Les banques commerciales alimentent les entreprises et les ménages en financements qui répondent à une multitude d’utilités. Elles prêtent pour l’investissement, pour le fonds de roulement, le logement, les projets personnels comme la formation continue ou la mobilité. Elles transforment les dépôts d’épargne et de liquidités qu’elles collectent en crédits bancaires de toute nature. Ce faisant, elles prennent des risques qui sont rémunérés par des intérêts.
Ainsi, plus le risque potentiel d’un crédit est élevé, plus son prix – le taux – s’accroît et inversement. En Suisse, ce mécanisme de distribution du crédit est efficient et perfectionné. De ce fait, les preneurs de crédit bénéficient d’une intensité concurrentielle prononcée, qui leur permet d’obtenir un coût de financement des plus avantageux et une vitesse de réponse élevée.
Capital de confiance
Lorsqu’elles analysent les demandes de financement, les banques procèdent à de nombreux contrôles sur les risques liés au débiteur et au type d’affaires envisagé. L’entrée en relation contractuelle se fonde ainsi sur un capital initial de confiance. Confiance dans le comportement futur du preneur de crédit, mais aussi confiance dans les explications données sur son passé économique, supposé irréprochable.

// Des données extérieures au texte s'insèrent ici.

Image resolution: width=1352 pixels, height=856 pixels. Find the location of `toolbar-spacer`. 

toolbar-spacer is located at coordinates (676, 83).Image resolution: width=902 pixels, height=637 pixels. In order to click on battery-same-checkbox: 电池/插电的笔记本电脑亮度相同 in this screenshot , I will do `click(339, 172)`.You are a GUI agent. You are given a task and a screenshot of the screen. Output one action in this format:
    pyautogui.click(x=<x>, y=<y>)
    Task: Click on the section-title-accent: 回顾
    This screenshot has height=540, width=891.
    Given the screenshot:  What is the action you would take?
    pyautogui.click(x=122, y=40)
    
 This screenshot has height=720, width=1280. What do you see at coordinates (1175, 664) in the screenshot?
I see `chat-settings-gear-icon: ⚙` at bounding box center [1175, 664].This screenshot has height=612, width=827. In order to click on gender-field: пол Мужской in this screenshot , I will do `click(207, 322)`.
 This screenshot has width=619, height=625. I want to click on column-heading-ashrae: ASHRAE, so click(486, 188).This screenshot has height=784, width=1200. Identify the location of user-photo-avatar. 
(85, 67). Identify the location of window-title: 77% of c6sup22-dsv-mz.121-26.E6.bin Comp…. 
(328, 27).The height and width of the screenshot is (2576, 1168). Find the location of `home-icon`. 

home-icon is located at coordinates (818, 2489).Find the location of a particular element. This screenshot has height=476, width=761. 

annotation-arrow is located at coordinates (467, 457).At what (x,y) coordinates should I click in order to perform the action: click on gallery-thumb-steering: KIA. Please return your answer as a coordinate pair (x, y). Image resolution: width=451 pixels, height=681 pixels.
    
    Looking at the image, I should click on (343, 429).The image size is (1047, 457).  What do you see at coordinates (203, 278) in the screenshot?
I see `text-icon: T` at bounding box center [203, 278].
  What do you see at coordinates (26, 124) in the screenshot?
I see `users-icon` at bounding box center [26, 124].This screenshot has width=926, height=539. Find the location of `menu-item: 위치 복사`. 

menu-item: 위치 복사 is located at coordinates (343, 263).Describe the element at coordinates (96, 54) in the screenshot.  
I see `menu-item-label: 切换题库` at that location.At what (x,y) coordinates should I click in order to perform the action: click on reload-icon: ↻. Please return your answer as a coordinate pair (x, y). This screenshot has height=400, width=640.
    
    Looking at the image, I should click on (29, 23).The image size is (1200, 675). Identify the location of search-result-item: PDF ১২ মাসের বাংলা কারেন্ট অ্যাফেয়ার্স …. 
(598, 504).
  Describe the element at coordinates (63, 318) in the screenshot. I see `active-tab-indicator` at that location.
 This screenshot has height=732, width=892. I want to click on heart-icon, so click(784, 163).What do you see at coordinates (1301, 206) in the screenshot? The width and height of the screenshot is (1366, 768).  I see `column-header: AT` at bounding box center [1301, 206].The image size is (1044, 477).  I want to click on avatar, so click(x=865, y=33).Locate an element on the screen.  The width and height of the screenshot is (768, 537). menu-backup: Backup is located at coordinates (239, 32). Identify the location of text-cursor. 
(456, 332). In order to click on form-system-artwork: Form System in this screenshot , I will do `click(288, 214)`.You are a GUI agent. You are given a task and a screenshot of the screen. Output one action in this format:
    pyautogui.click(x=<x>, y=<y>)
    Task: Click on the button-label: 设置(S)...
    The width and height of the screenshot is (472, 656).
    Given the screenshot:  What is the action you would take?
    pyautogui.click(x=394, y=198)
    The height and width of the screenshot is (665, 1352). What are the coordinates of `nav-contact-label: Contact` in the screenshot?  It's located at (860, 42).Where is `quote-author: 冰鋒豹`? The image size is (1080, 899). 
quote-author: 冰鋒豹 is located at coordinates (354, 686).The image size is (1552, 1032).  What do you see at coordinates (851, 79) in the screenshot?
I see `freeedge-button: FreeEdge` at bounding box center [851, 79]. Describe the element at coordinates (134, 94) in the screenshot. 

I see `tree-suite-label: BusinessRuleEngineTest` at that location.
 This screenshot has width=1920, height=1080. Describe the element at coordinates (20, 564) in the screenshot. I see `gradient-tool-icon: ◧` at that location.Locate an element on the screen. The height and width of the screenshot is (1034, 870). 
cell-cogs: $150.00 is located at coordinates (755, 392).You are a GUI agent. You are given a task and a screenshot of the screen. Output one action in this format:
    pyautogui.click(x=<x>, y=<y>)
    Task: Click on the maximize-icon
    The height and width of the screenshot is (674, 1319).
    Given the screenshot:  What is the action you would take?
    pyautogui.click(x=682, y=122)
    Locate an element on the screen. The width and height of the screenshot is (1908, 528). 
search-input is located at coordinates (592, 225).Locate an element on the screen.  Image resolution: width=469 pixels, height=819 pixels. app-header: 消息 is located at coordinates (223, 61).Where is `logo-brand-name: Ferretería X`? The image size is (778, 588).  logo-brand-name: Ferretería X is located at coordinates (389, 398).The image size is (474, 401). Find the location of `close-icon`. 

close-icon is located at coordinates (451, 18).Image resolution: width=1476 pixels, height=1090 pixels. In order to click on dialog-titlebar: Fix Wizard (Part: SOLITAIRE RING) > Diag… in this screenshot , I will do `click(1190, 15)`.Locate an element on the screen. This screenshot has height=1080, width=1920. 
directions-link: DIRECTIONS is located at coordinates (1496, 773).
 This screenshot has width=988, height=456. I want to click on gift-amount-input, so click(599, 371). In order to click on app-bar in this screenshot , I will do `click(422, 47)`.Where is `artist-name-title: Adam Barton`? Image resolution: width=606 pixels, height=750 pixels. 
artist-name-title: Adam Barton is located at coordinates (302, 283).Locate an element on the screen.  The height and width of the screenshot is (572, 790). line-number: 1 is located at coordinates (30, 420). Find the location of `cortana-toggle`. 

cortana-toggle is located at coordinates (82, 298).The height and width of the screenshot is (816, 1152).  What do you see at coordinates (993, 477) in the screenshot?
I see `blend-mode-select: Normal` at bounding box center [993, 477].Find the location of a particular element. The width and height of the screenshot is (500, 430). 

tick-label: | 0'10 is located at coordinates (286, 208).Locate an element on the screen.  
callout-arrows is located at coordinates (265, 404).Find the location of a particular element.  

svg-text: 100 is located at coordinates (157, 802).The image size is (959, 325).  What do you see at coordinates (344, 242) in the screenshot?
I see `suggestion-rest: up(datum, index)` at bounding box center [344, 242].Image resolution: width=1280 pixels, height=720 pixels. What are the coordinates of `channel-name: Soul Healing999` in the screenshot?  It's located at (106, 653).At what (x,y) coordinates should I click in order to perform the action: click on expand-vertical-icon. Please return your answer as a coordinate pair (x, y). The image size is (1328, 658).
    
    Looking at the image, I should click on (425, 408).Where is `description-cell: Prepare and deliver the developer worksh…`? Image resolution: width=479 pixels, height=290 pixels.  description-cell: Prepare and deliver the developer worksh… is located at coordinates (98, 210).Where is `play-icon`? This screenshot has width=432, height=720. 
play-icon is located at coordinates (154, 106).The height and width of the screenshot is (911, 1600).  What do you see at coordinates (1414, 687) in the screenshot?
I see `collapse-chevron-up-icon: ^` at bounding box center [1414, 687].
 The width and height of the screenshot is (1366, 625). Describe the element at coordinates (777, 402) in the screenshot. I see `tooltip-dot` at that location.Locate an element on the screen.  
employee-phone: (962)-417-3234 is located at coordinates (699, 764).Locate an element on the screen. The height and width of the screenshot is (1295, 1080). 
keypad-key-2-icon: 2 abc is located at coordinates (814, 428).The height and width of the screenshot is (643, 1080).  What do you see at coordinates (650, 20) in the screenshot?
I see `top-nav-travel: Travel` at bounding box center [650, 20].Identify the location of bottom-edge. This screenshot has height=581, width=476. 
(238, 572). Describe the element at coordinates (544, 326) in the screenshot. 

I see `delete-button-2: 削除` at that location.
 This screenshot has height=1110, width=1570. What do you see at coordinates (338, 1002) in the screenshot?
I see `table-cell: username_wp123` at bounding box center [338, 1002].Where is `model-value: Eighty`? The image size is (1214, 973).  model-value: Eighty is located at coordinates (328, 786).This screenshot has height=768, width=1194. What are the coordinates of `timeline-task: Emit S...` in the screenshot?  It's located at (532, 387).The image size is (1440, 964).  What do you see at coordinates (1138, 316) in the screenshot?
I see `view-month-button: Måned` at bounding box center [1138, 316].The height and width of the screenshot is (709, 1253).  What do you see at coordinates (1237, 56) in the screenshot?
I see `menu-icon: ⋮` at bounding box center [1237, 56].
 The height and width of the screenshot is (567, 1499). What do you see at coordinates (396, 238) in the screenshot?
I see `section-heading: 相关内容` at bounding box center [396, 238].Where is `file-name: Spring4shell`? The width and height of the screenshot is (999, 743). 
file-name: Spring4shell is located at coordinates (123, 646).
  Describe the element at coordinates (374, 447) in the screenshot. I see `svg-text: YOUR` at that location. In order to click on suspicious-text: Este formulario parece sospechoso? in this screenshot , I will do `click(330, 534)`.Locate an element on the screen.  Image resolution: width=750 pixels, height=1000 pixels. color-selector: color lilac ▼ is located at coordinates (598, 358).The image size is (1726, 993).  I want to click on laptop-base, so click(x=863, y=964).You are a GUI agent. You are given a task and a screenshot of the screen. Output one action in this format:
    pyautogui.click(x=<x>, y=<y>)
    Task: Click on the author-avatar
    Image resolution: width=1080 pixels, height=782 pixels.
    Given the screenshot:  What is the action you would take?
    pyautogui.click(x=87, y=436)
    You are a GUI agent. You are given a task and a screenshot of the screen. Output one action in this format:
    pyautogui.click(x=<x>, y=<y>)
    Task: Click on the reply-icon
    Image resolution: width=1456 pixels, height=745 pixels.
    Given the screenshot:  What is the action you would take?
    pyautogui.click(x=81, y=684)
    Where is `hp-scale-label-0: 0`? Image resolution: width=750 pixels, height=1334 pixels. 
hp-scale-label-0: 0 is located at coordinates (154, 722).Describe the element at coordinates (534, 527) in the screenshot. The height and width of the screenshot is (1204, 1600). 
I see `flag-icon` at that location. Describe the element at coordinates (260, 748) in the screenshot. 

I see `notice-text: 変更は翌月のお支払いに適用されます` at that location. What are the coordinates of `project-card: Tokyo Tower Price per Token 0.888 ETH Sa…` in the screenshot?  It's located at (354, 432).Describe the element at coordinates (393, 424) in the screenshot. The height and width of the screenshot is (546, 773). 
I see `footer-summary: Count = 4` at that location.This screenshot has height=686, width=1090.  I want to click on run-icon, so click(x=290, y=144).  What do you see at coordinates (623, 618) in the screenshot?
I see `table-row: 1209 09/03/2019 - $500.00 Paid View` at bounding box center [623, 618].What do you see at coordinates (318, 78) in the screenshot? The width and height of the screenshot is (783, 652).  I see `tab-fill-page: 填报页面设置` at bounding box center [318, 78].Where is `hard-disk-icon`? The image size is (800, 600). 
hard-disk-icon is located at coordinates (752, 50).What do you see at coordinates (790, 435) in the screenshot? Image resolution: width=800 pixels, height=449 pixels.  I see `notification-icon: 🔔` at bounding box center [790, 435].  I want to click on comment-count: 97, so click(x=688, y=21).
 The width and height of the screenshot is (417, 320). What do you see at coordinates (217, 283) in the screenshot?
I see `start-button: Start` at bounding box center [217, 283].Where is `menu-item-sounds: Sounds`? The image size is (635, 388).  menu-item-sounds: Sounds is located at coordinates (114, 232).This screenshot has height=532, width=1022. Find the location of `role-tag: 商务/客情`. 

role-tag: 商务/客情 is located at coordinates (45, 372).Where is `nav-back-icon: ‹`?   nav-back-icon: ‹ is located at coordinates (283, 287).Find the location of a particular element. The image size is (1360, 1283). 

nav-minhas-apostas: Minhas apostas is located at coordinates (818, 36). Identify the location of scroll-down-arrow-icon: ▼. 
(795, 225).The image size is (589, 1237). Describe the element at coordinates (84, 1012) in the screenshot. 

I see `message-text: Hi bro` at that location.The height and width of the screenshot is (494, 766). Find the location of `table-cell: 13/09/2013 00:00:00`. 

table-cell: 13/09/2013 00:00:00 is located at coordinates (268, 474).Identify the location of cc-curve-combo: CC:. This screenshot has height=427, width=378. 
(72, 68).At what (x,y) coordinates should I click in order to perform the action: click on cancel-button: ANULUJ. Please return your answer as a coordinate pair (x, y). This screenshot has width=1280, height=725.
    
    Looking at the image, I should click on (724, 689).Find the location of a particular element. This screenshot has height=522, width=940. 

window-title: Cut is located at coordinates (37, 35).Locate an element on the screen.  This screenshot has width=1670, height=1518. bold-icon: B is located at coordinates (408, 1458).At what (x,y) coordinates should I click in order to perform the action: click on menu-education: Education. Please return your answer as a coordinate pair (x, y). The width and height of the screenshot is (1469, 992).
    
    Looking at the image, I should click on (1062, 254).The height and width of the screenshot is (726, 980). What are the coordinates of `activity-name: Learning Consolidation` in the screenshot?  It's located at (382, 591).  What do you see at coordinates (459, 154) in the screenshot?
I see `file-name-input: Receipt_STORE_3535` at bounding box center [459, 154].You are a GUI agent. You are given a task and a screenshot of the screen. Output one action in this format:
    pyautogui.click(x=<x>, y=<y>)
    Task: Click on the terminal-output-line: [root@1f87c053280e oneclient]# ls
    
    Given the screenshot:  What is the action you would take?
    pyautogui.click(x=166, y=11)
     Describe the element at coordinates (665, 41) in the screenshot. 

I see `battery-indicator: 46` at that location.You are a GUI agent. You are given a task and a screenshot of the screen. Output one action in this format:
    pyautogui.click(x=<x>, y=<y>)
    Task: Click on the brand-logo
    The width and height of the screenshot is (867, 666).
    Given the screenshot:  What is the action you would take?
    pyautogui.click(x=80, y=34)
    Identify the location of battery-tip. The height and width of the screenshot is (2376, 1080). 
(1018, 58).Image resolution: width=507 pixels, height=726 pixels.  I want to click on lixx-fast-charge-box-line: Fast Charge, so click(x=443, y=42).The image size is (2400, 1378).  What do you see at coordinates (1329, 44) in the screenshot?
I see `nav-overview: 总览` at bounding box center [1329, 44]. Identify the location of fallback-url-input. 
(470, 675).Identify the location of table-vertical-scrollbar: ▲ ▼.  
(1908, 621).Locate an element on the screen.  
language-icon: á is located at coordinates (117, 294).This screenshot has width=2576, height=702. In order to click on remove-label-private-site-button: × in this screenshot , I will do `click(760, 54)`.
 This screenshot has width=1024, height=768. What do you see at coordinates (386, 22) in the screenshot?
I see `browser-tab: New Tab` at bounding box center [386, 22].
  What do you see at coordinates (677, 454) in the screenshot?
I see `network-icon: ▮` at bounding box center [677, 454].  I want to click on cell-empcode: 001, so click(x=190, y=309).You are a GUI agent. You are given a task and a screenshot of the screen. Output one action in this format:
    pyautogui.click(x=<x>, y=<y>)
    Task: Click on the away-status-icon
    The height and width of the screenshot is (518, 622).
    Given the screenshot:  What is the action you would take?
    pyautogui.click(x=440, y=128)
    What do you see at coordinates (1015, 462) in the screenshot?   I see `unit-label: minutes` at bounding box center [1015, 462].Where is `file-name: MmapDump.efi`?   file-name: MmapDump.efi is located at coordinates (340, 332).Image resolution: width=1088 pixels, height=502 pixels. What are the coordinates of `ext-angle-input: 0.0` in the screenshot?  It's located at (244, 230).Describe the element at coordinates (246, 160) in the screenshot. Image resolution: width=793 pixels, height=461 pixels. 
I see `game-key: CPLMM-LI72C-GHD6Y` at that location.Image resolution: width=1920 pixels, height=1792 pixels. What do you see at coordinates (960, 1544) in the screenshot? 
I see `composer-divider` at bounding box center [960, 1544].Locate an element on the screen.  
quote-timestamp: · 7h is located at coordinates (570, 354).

Les analyses de conformité sont conçues essentiellement pour protéger l’institut bancaire. Elles sont supposées être totalement neutres du point de vue idéologique. Elles doivent être exemptes de tout favoritisme partisan et de toute discrimination fondée sur les appartenances, les opinions, les religions, les origines ou tout autre paramètre de ce type.
Les banques sont très sensibles aux enjeux de l’environnement (E), de la société (S) et de la gouvernance (G). Leurs actionnaires, leurs clients et leurs collaborateurs s’attendent à ce qu’elles contribuent aux meilleures conditions-cadres dans tous les domaines ESG. Mais comment contribuer à ces nobles enjeux sans faire de discrimination sur la base de critères subjectifs? Le dilemme est central. Il se matérialise au moment de prendre des décisions.
Prenons quelques exemples de prohibitions potentielles: I) le financement, par crédit hypothécaire et leasing d’équipement, d’une halle d’élevage de bovins parmi les près de 28 000 existant en Suisse (contribution au réchauffement par le méthane); II) le financement d’une résidence secondaire parmi les plus de 700 000 que compte notre pays (aberration énergétique si l’on tient compte du taux d’occupation moyen d’un chalet ou d’un appartement); III) le prêt personnel pour un voyage d’études (avec vol vers Harvard ou UCLA) ou l’achat d’un animal de compagnie (un berger allemand produit deux fois plus de CO2 en une année (0,84 ha/an) qu’un SUV sur 10 000 km, selon une étude de l’Université de Victoria (NZ)).
Un enjeu complexe
Les exemples sont innombrables et l’on voit bien par leur prisme que la question environnementale est bien plus complexe que le laisse supposer la complainte sur les suspects traditionnels que sont le charbon, le pétrole et l’aviation (secteur crédité de 2 à 3% des émissions mondiales de CO2 en temps normal). Peut-on ou ne peut-on pas financer le tourisme, les loisirs, les sports mécaniques, la joaillerie, les infrastructures, le cinéma, la blockchain, le streaming, les grands spectacles, l’e-commerce, etc.? That is the question.
Les institutions financières sont déterminées à contribuer à une authentique «finance durable». Mais elles ne sont pas pour autant habilitées à discriminer, de leur fait, certaines catégories d’acteurs économiques, leurs clients, sur une base arbitraire. L’édiction de sanctions, d’exclusions ou de restrictions est une tâche régalienne inscrite dans l’ordre démocratique. Ce fardeau appartient au pouvoir législatif.